*** Begin section ***
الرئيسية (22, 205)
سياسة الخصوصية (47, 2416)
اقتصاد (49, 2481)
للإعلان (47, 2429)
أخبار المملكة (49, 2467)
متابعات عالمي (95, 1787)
*** End section ***
**What you are asked to do:** Your job is to set down the whole listing a second time, exactly.

**Response box:**
الرئيسية (22, 205)
سياسة الخصوصية (47, 2416)
اقتصاد (49, 2481)
للإعلان (47, 2429)
أخبار المملكة (49, 2467)
متابعات عالمي (95, 1787)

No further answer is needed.